As part of our conversation about the miserable condition of our regional kidney program, Dr. Lewis said there are currently 2000 people waiting for transplants in our region (Austin, San Antonio, and down to the Rio Grande valley). He told me the story of how things have gotten worse over the years: that originally Austin was one of the first areas to do kidney transplants and the Austin community (doctors, patients, relatives and community interest groups) had done all the work to organize and administer a well-functioning program. Then in the 90’s the feds decided to regionalize the nation and put Austin into a region with SA and southwards. According to Dr. Lewis, SA and southwards has done a poor job of publicizing and marketing organ donation and because of that most of the organs up for giving still come from Austin, but now they go to a much larger region, which hurts Austin. He continued that SA and southward just aren’t able to market organ donation successfully and I offered that perhaps it has something to do with the proportion of Catholics in that area. Dr. Lewis said he didn’t know what it has to do with, but he wishes Austin could find a way out of the region and get back to doing work just for our community.
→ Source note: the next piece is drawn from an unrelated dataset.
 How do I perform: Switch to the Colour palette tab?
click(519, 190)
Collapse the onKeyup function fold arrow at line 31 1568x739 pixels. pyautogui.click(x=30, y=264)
We also discussed the coming change that will allow trades among prospective donors who don’t match their donees. According to the doctor, we are this (fingers ¼ inch apart) close to being able to trade donors, and it doesn’t have to do with a legal change; just with organizing and computerizing the procedures. Dr. Lewis doesn’t think that donor trading will make a huge difference in the finding of donors or in increasing the total number of transplants. He thinks there are just too many variables involved that continue to mess up the process.
He also reported to me that the way people are chosen for available cadaver kidneys is by length of time on the list first. Then, the criteria is the match, and only in very few instances is the need considered over the time or the match.
I also touched base with David the social worker, who gave me some marketing bumper stickers. The transplant coordinator (Alisa) warned me to get ready for a donor; saying, “Those bumper stickers’ll have people knocking at your door.” I’m a bit less convinced, but do like a sticker or two on my truck. That’s it for now.